• **What to work on**
Format the lines of the entries, from the line with "You are a computer-use" up to and including the line with "pyautogui.click(x=485, y=73)", as a JSON list of strings, one string per line with blank lines omitted. Leave the pictures out of the answer.

• **Raw data**
################

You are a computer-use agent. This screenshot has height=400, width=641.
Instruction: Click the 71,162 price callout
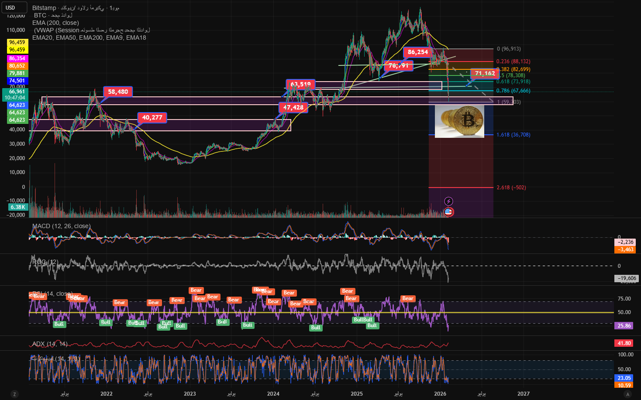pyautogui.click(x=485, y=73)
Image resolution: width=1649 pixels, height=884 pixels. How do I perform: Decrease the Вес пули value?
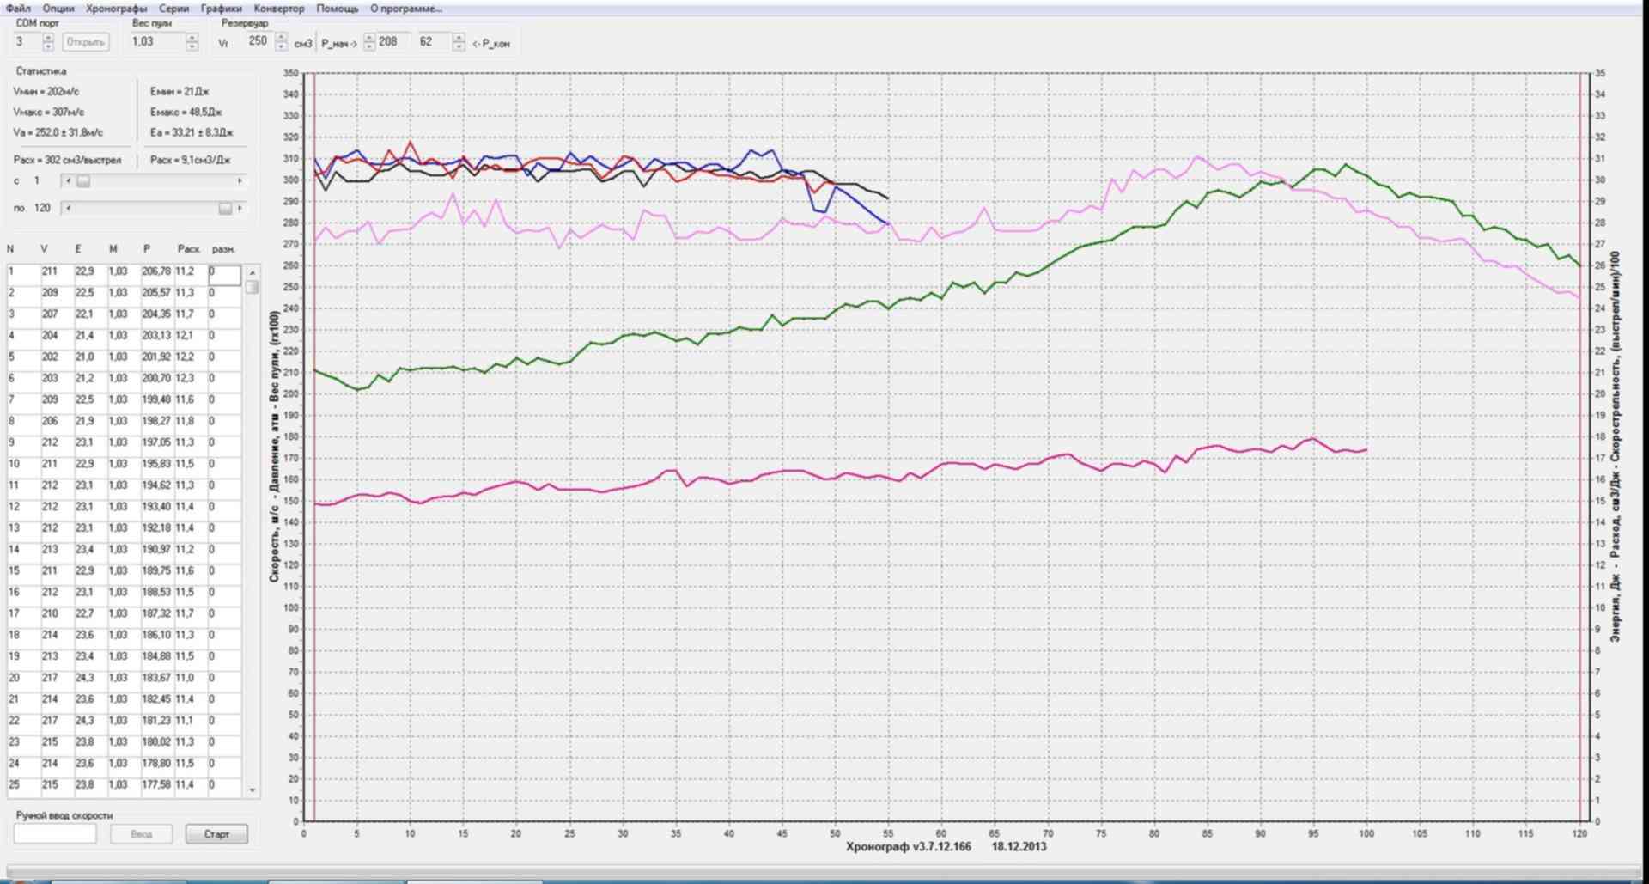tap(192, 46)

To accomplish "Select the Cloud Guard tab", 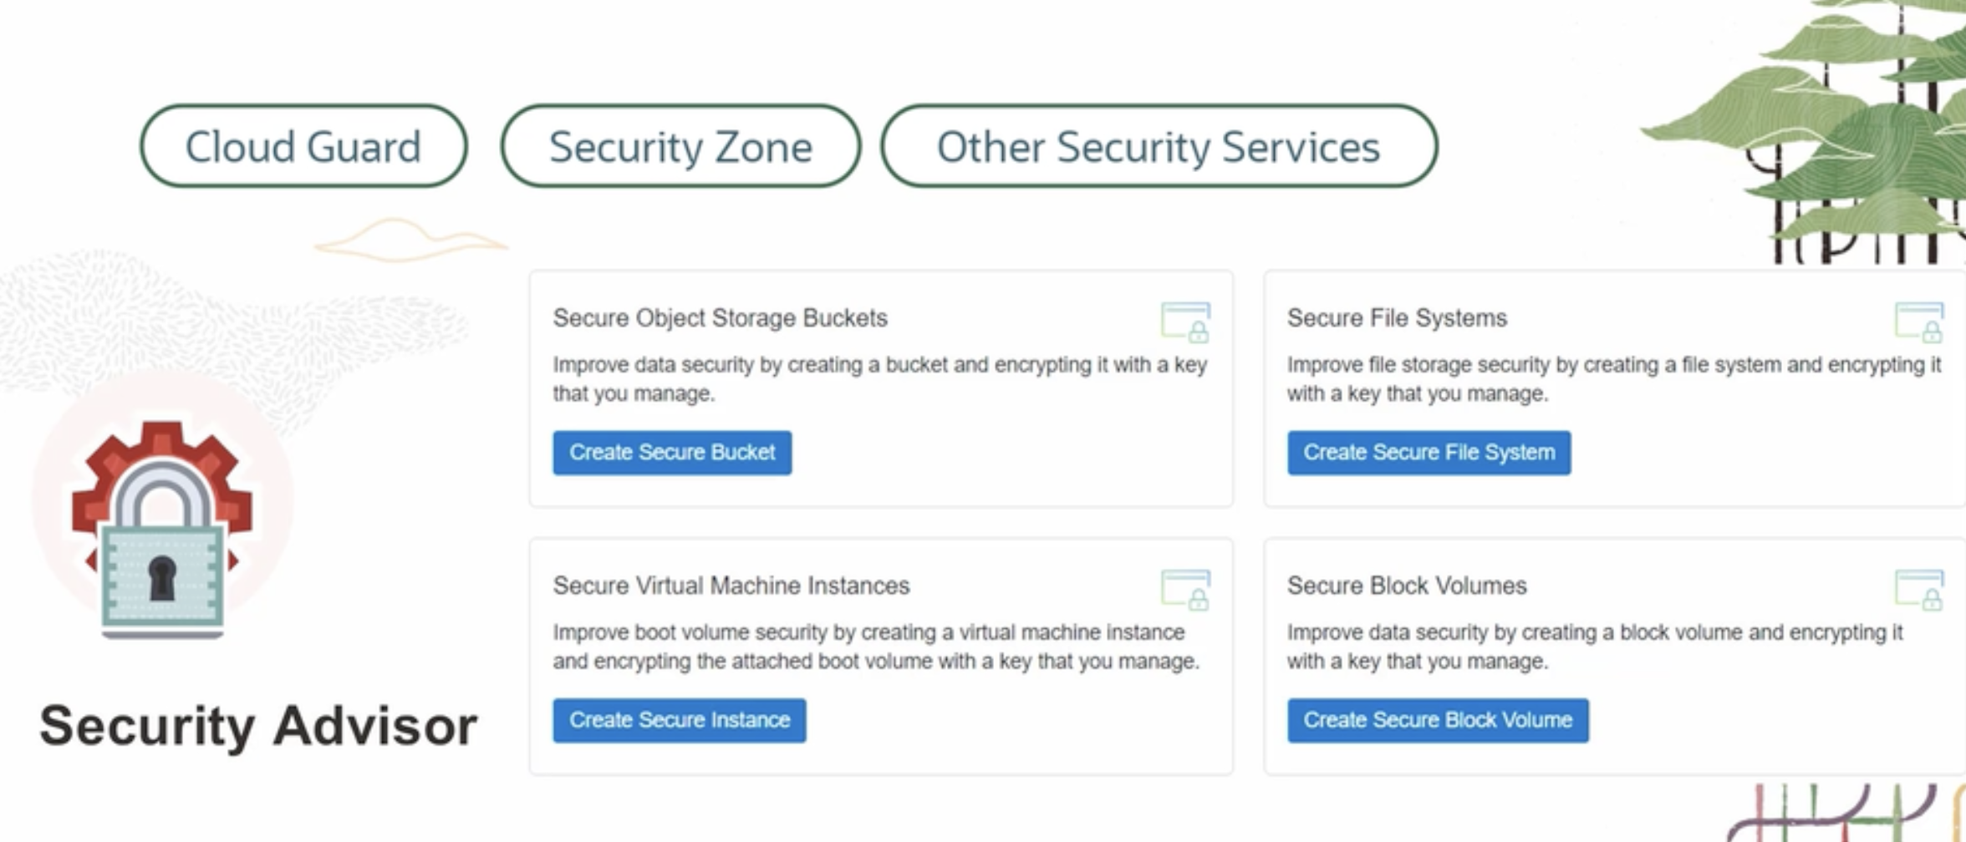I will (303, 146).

################

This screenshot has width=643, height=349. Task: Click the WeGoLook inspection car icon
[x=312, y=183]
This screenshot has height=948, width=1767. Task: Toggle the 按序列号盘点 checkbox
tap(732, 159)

################

• **Written solution**
[
  "You are a computer-use agent. This screenshot has height=400, width=641.",
  "Instruction: Click the 71,162 price callout",
  "pyautogui.click(x=485, y=73)"
]